### [WHAT YOU NEED TO DO]
Reproduce the records that follow exactly as they appear.

┄┄┄┄┄┄┄┄┄┄

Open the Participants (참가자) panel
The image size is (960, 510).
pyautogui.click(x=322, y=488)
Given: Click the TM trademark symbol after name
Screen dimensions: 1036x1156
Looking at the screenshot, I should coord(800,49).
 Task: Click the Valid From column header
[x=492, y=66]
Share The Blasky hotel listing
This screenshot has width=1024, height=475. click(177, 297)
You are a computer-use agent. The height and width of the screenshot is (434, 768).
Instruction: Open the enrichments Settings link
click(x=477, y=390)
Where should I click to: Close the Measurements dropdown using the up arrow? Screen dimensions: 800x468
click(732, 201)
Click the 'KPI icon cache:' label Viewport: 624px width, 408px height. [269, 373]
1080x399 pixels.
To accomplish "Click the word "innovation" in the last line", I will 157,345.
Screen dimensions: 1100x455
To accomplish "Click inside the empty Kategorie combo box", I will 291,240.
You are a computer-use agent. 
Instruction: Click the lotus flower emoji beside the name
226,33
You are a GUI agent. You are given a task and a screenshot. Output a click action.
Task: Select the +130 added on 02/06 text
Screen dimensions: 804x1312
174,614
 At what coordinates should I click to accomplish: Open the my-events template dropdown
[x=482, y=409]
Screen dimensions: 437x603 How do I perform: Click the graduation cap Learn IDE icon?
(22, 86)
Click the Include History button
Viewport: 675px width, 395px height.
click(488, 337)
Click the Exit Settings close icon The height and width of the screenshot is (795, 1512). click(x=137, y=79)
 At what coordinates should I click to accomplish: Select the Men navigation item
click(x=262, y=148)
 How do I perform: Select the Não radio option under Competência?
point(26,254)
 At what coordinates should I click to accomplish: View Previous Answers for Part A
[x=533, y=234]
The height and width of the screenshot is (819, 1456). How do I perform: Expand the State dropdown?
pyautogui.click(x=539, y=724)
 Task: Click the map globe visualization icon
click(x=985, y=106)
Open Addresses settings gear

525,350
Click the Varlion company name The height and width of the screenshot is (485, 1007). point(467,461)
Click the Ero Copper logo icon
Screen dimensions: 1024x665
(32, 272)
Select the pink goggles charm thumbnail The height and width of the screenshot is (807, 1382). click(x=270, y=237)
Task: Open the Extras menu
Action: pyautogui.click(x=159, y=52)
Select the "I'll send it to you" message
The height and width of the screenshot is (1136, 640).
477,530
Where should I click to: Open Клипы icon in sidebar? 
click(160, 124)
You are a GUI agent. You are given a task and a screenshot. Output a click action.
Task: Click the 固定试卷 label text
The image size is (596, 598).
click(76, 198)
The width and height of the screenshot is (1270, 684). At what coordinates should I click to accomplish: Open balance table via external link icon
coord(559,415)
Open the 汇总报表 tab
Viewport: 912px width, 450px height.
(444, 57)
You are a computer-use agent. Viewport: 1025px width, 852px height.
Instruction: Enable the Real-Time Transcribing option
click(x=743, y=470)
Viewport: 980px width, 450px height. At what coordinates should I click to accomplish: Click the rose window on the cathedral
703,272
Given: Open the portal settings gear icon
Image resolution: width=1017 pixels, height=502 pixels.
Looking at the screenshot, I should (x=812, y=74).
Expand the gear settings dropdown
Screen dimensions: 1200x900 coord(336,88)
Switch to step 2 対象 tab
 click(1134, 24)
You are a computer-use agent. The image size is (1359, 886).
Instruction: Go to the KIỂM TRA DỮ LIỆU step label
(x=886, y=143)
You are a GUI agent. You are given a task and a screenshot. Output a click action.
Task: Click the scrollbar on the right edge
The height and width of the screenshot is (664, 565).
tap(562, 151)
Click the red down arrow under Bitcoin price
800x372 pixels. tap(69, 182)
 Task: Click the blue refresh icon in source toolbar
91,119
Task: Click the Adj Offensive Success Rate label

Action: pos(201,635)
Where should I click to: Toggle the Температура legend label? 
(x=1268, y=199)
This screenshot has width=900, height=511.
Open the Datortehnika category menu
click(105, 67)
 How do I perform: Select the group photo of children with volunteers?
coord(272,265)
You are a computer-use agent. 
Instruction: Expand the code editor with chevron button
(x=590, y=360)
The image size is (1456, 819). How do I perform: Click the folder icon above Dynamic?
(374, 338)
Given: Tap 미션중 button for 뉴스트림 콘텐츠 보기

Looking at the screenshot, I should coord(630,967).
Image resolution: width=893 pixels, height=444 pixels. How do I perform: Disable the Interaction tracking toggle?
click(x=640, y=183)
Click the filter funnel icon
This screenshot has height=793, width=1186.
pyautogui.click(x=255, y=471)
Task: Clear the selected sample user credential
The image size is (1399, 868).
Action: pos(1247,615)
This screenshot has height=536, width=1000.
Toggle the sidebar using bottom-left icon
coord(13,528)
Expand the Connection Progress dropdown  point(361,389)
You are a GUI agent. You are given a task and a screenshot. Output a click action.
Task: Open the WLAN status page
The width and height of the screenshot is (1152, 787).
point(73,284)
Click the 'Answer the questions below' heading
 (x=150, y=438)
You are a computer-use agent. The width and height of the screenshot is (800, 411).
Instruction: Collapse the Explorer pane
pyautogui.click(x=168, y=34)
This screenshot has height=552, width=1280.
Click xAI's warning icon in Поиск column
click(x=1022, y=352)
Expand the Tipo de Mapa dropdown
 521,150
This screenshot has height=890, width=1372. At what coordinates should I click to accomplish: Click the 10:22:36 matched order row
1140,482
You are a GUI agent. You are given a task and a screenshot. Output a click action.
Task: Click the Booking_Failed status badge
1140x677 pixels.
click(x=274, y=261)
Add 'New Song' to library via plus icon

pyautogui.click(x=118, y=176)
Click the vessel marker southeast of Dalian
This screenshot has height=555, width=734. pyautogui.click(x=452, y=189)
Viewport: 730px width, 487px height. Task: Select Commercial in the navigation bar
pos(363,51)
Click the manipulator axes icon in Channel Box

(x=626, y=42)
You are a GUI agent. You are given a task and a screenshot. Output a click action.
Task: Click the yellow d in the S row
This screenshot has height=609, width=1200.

┄┄┄┄┄┄┄┄┄┄

### [WRITTEN REPLY]
Open the Participants (참가자) panel
The image size is (960, 510).
pyautogui.click(x=322, y=488)
Given: Click the TM trademark symbol after name
Screen dimensions: 1036x1156
Looking at the screenshot, I should coord(800,49).
 Task: Click the Valid From column header
[x=492, y=66]
Share The Blasky hotel listing
This screenshot has width=1024, height=475. click(177, 297)
You are a computer-use agent. The height and width of the screenshot is (434, 768).
Instruction: Open the enrichments Settings link
click(x=477, y=390)
Where should I click to: Close the Measurements dropdown using the up arrow? Screen dimensions: 800x468
click(732, 201)
Click the 'KPI icon cache:' label Viewport: 624px width, 408px height. [269, 373]
1080x399 pixels.
To accomplish "Click the word "innovation" in the last line", I will 157,345.
Screen dimensions: 1100x455
To accomplish "Click inside the empty Kategorie combo box", I will 291,240.
You are a computer-use agent. 
Instruction: Click the lotus flower emoji beside the name
226,33
You are a GUI agent. You are given a task and a screenshot. Output a click action.
Task: Select the +130 added on 02/06 text
Screen dimensions: 804x1312
174,614
 At what coordinates should I click to accomplish: Open the my-events template dropdown
[x=482, y=409]
Screen dimensions: 437x603 How do I perform: Click the graduation cap Learn IDE icon?
(22, 86)
Click the Include History button
Viewport: 675px width, 395px height.
click(488, 337)
Click the Exit Settings close icon The height and width of the screenshot is (795, 1512). click(x=137, y=79)
 At what coordinates should I click to accomplish: Select the Men navigation item
click(x=262, y=148)
 How do I perform: Select the Não radio option under Competência?
point(26,254)
 At what coordinates should I click to accomplish: View Previous Answers for Part A
[x=533, y=234]
The height and width of the screenshot is (819, 1456). How do I perform: Expand the State dropdown?
pyautogui.click(x=539, y=724)
 Task: Click the map globe visualization icon
click(x=985, y=106)
Open Addresses settings gear

525,350
Click the Varlion company name The height and width of the screenshot is (485, 1007). point(467,461)
Click the Ero Copper logo icon
Screen dimensions: 1024x665
(32, 272)
Select the pink goggles charm thumbnail The height and width of the screenshot is (807, 1382). click(x=270, y=237)
Task: Open the Extras menu
Action: pyautogui.click(x=159, y=52)
Select the "I'll send it to you" message
The height and width of the screenshot is (1136, 640).
477,530
Where should I click to: Open Клипы icon in sidebar? 
click(160, 124)
You are a GUI agent. You are given a task and a screenshot. Output a click action.
Task: Click the 固定试卷 label text
The image size is (596, 598).
click(76, 198)
The width and height of the screenshot is (1270, 684). At what coordinates should I click to accomplish: Open balance table via external link icon
coord(559,415)
Open the 汇总报表 tab
Viewport: 912px width, 450px height.
(444, 57)
You are a computer-use agent. Viewport: 1025px width, 852px height.
Instruction: Enable the Real-Time Transcribing option
click(x=743, y=470)
Viewport: 980px width, 450px height. At what coordinates should I click to accomplish: Click the rose window on the cathedral
703,272
Given: Open the portal settings gear icon
Image resolution: width=1017 pixels, height=502 pixels.
Looking at the screenshot, I should (x=812, y=74).
Expand the gear settings dropdown
Screen dimensions: 1200x900 coord(336,88)
Switch to step 2 対象 tab
 click(1134, 24)
You are a computer-use agent. The image size is (1359, 886).
Instruction: Go to the KIỂM TRA DỮ LIỆU step label
(x=886, y=143)
You are a GUI agent. You are given a task and a screenshot. Output a click action.
Task: Click the scrollbar on the right edge
The height and width of the screenshot is (664, 565).
tap(562, 151)
Click the red down arrow under Bitcoin price
800x372 pixels. tap(69, 182)
 Task: Click the blue refresh icon in source toolbar
91,119
Task: Click the Adj Offensive Success Rate label

Action: pos(201,635)
Where should I click to: Toggle the Температура legend label? 
(x=1268, y=199)
This screenshot has width=900, height=511.
Open the Datortehnika category menu
click(105, 67)
 How do I perform: Select the group photo of children with volunteers?
coord(272,265)
You are a computer-use agent. 
Instruction: Expand the code editor with chevron button
(x=590, y=360)
The image size is (1456, 819). How do I perform: Click the folder icon above Dynamic?
(374, 338)
Given: Tap 미션중 button for 뉴스트림 콘텐츠 보기

Looking at the screenshot, I should coord(630,967).
Image resolution: width=893 pixels, height=444 pixels. How do I perform: Disable the Interaction tracking toggle?
click(x=640, y=183)
Click the filter funnel icon
This screenshot has height=793, width=1186.
pyautogui.click(x=255, y=471)
Task: Clear the selected sample user credential
The image size is (1399, 868).
Action: pos(1247,615)
This screenshot has height=536, width=1000.
Toggle the sidebar using bottom-left icon
coord(13,528)
Expand the Connection Progress dropdown  point(361,389)
You are a GUI agent. You are given a task and a screenshot. Output a click action.
Task: Open the WLAN status page
The width and height of the screenshot is (1152, 787).
point(73,284)
Click the 'Answer the questions below' heading
 (x=150, y=438)
You are a computer-use agent. The width and height of the screenshot is (800, 411).
Instruction: Collapse the Explorer pane
pyautogui.click(x=168, y=34)
This screenshot has height=552, width=1280.
Click xAI's warning icon in Поиск column
click(x=1022, y=352)
Expand the Tipo de Mapa dropdown
 521,150
This screenshot has height=890, width=1372. At what coordinates should I click to accomplish: Click the 10:22:36 matched order row
1140,482
You are a GUI agent. You are given a task and a screenshot. Output a click action.
Task: Click the Booking_Failed status badge
1140x677 pixels.
click(x=274, y=261)
Add 'New Song' to library via plus icon

pyautogui.click(x=118, y=176)
Click the vessel marker southeast of Dalian
This screenshot has height=555, width=734. pyautogui.click(x=452, y=189)
Viewport: 730px width, 487px height. Task: Select Commercial in the navigation bar
pos(363,51)
Click the manipulator axes icon in Channel Box

(x=626, y=42)
You are a GUI agent. You are given a task and a screenshot. Output a click action.
Task: Click the yellow d in the S row
This screenshot has height=609, width=1200.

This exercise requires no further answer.